____ Trecho do documento
A heterogeneidade dos pacientes críticos — com sepse, disfunção orgânica múltipla e uso concomitante de muitos fármacos — altera significativamente a farmacocinética e a farmacodinâmica dos BNM.
Além disso, há crescente ênfase no monitoramento objetivo do bloqueio neuromuscular, dada a preocupação com bloqueio residual e eventos adversos.
Entre os riscos associados ao uso de BNMs na UTI estão a fraqueza muscular adquirida, prolongamento do bloqueio neuromuscular, atrofia muscular por desuso e, em casos de TTM, risco aumentado de convulsões não reconhecidas devido à supressão dos sinais motores.
Farmacologia dos BNM
- Despolarizantes
- Succinilcolina: ação rápida e curta.
- Usada em intubação de sequência rápida (ISR).
________
____ Bloco de dados
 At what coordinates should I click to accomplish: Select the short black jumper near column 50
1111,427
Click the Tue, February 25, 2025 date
________
→ Lista de exercícios:
A - Como fica em inglês a frase "Além disso, há crescente ênfase no monitoramento objetivo do bloqueio neuromuscular, dada a preocupação com bloqueio residual e eventos adversos.", do trecho do documento?
B - De acordo com o trecho do documento, em que procedimento a succinilcolina é usada?
C - Reescreva o trecho do documento começando em "Além disso, há" e terminando em "rápida e curta.", trocando "UTI" por "unidade de terapia intensiva".

→ Respostas por tarefa:
A - Furthermore, there is growing emphasis on objective monitoring of neuromuscular blockade, given the concern about residual blockade and adverse events.

B - Em intubação de sequência rápida (ISR).

C -
Além disso, há crescente ênfase no monitoramento objetivo do bloqueio neuromuscular, dada a preocupação com bloqueio residual e eventos adversos.
Entre os riscos associados ao uso de BNMs na unidade de terapia intensiva estão a fraqueza muscular adquirida, prolongamento do bloqueio neuromuscular, atrofia muscular por desuso e, em casos de TTM, risco aumentado de convulsões não reconhecidas devido à supressão dos sinais motores.
Farmacologia dos BNM
- Despolarizantes
- Succinilcolina: ação rápida e curta.